SHORT Double Precision MFLOP/s

EVENTSET
FIXC0 INSTR_RETIRED_ANY
FIXC1 CPU_CLK_UNHALTED_CORE
FIXC2 CPU_CLK_UNHALTED_REF
PMC0  UOPS_RETIRED_SCALAR_SIMD
PMC1  UOPS_RETIRED_PACKED_SIMD

METRICS
Runtime (RDTSC) [s] time
Runtime unhalted [s] FIXC1*inverseClock
Clock [MHz]  1.E-06*(FIXC1/FIXC2)/inverseClock
CPI  FIXC1/FIXC0
DP [MFLOP/s] (SSE assumed) 1.0E-06*((PMC1*2.0)+PMC0)/time
DP [MFLOP/s] (AVX assumed) 1.0E-06*((PMC1*4.0)+PMC0)/time
DP [MFLOP/s] (AVX512 assumed) 1.0E-06*((PMC1*8.0)+PMC0)/time
Packed [MUOPS/s]   1.0E-06*(PMC1)/time
Scalar [MUOPS/s] 1.0E-06*PMC0/time

LONG
Formulas:
DP [MFLOP/s] (SSE assumed) = 1.0E-06*(UOPS_RETIRED_PACKED_SIMD*2+UOPS_RETIRED_SCALAR_SIMD)/runtime
DP [MFLOP/s] (AVX assumed) = 1.0E-06*(UOPS_RETIRED_PACKED_SIMD*4+UOPS_RETIRED_SCALAR_SIMD)/runtime
DP [MFLOP/s] (AVX512 assumed) = 1.0E-06*(UOPS_RETIRED_PACKED_SIMD*8+UOPS_RETIRED_SCALAR_SIMD)/runtime
Packed [MUOPS/s] = 1.0E-06*(UOPS_RETIRED_PACKED_SIMD)/runtime
Scalar [MUOPS/s] = 1.0E-06*UOPS_RETIRED_SCALAR_SIMD/runtime
-
AVX/SSE scalar and packed double precision FLOP rates. The Xeon Phi (Knights Landing) provides
no possibility to differentiate between double and single precision FLOP/s. Therefore, we only
assume that the printed [MFLOP/s] value is for double-precision code.
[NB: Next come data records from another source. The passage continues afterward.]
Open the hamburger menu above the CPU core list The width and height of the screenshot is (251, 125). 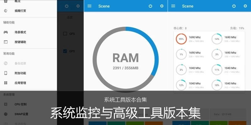173,6
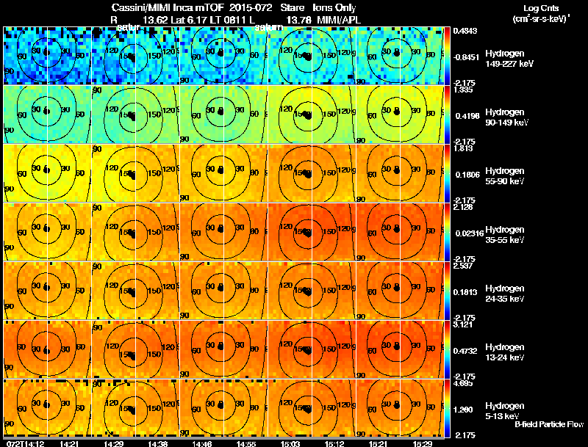Viewport: 588px width, 447px height.
Task: Click the 072T14:12 time label
Action: tap(26, 443)
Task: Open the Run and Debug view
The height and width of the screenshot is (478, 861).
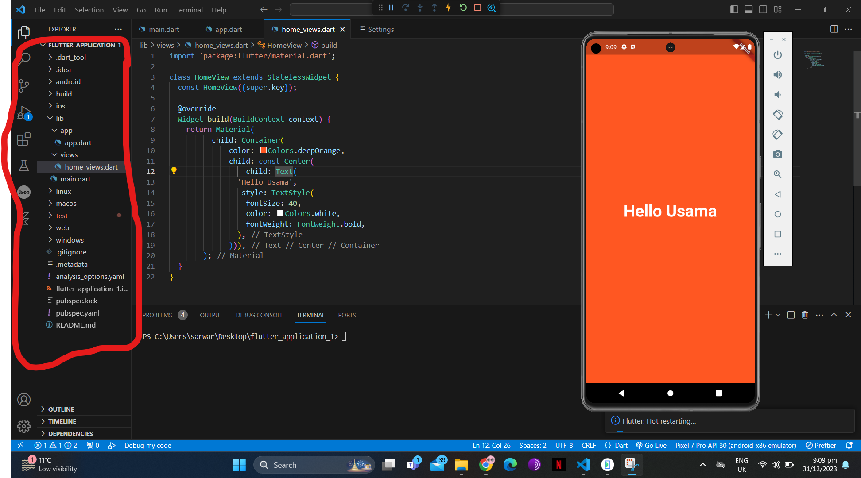Action: coord(24,113)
Moreover, there is no way
to distinguish between SSE, AVX or AVX512 packed SIMD operations. Therefore, this group prints
out the [MFLOP/s] for different SIMD techniques.
WARNING: The events also count for integer arithmetics